La LEC autorise l’échange de renseignements entre les gouvernements provinciaux et Élections Canada, et cette communication est facilitée par des accords conclus entre le DGE et ses homologues provinciaux. L’article 55 de la LEC permet au DGE de conclure des accords avec les autorités provinciales chargées des élections afin de leur communiquer les renseignements contenus dans le Registre des électeurs. Par contre, il n’est pas autorisé à communiquer les sources, les données préliminaires ou d’autres données qui n’ont pas encore été intégrées au Registre. Ces données sont utiles pour mettre à jour non seulement les registres provinciaux des électeurs, mais aussi le Registre national, étant donné que les provinces communiquent en retour leurs données au DGE.
Le DGE et le Comité ont recommandé que la LEC soit modifiée afin de donner au DGE le pouvoir de communiquer toutes les données. L’article 9 du projet de loi, par conséquent, accroît la portée des renseignements que le DGE peut communiquer à ses homologues provinciaux. Ainsi, il sera possible de communiquer les renseignements énumérés au paragraphe 44(2) de la LEC, notamment la date de naissance d’un électeur, son sexe ainsi que l’identificateur qui lui a été attribué conformément à l’article 4 du projet de loi (par. 44(2.1) de la LEC), si le DGE « a l’intention d’inclure » ces renseignements au Registre des électeurs(7).
━━━━━━━━━━━━━━━━
OBJECTIF 1 — Pouvez-vous recopier le passage sur l'échange de renseignements électoraux en commençant par « La LEC autorise » et en allant jusqu'à « données au DGE. » ?
OBJECTIF 2 —
D'après le passage sur l'échange de renseignements électoraux :
(a) Quel article de la LEC permet au DGE de conclure des accords avec les autorités provinciales chargées des élections ?
(b) Quel article du projet de loi accroît la portée des renseignements que le DGE peut communiquer à ses homologues provinciaux ?
(c) Parmi les renseignements énumérés au paragraphe 44(2) de la LEC, lesquels sont cités comme pouvant être communiqués ?

DOCUMENTATION SOURCE —
━━━━━━━━━━━━━━━━
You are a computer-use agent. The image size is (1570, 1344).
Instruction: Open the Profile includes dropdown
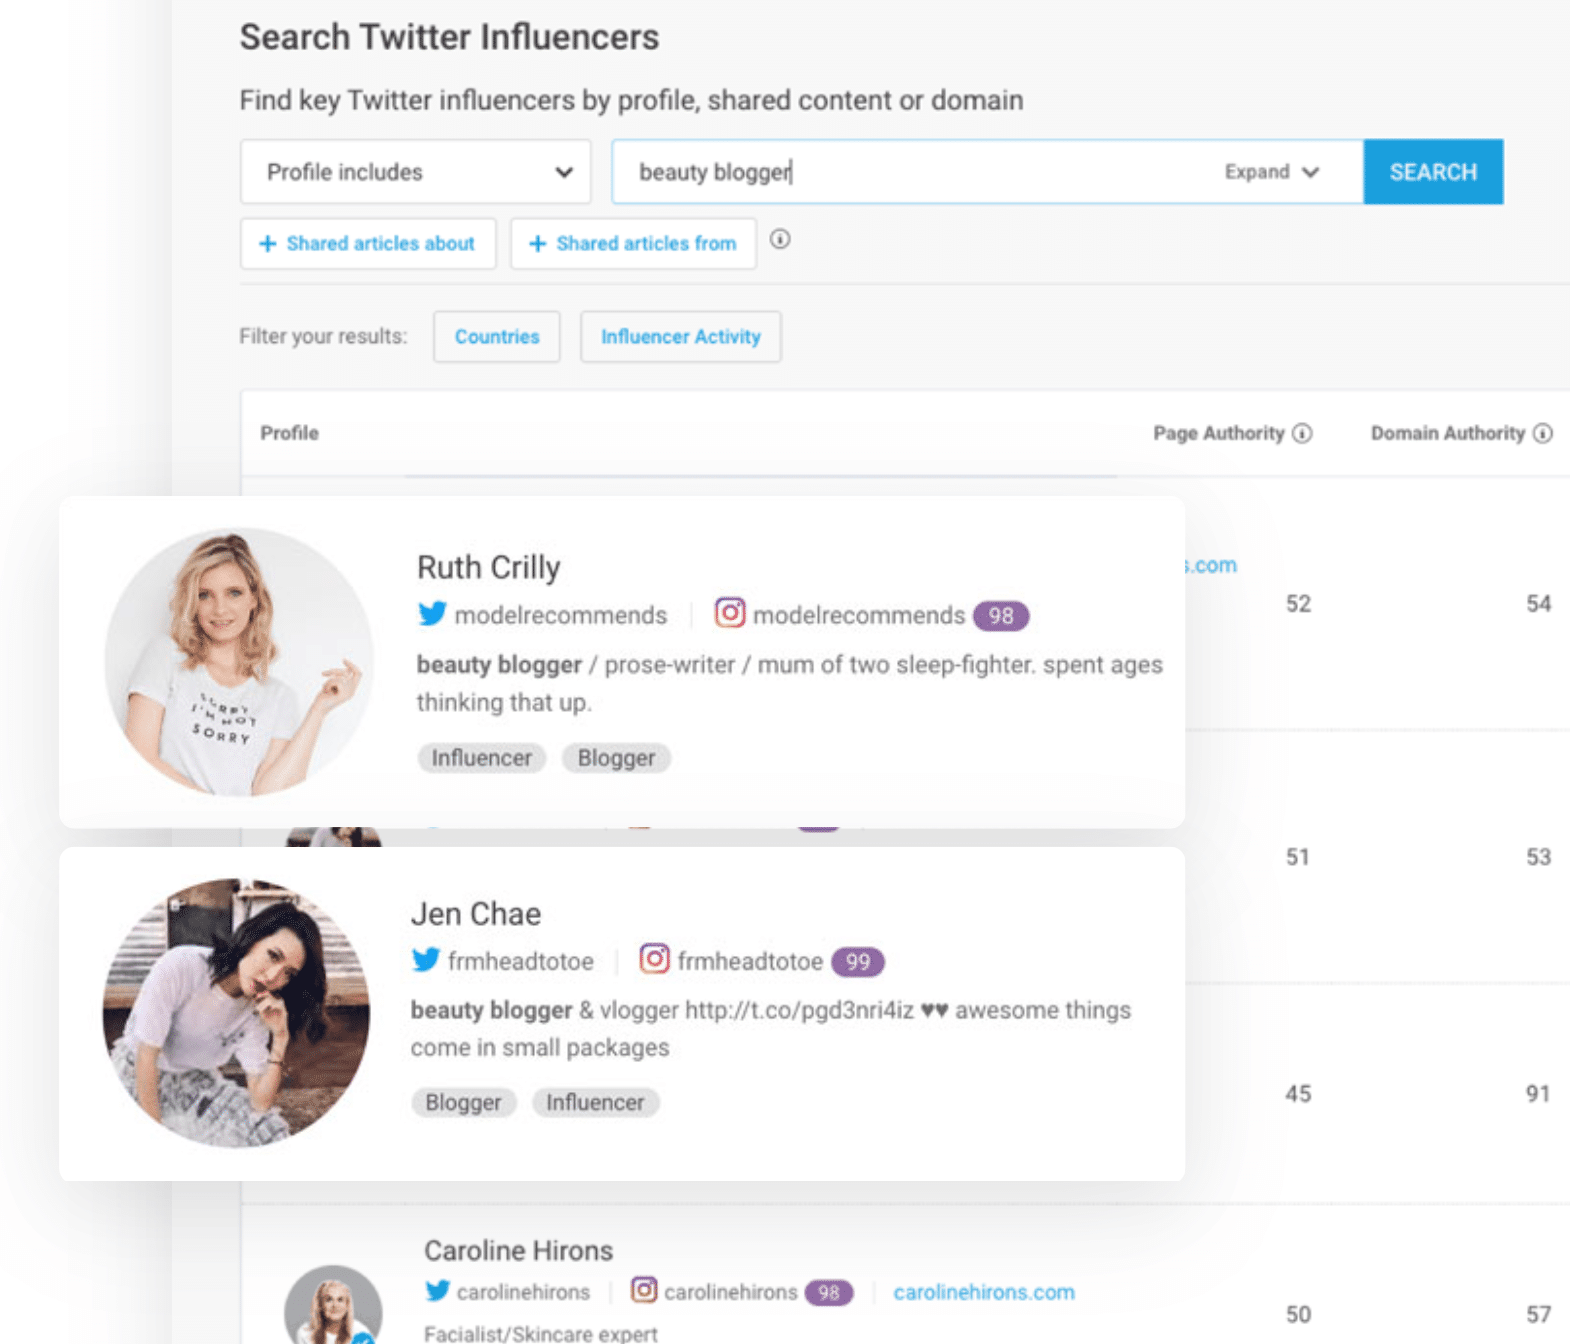(x=415, y=172)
━━━━━━━━━━━━━━━━
SOLUTION RÉDIGÉE 1 —
La LEC autorise l’échange de renseignements entre les gouvernements provinciaux et Élections Canada, et cette communication est facilitée par des accords conclus entre le DGE et ses homologues provinciaux. L’article 55 de la LEC permet au DGE de conclure des accords avec les autorités provinciales chargées des élections afin de leur communiquer les renseignements contenus dans le Registre des électeurs. Par contre, il n’est pas autorisé à communiquer les sources, les données préliminaires ou d’autres données qui n’ont pas encore été intégrées au Registre. Ces données sont utiles pour mettre à jour non seulement les registres provinciaux des électeurs, mais aussi le Registre national, étant donné que les provinces communiquent en retour leurs données au DGE.

SOLUTION RÉDIGÉE 2 —
(a) L'article 55.
(b) L'article 9.
(c) La date de naissance d'un électeur, son sexe et l'identificateur qui lui a été attribué conformément à l'article 4 du projet de loi.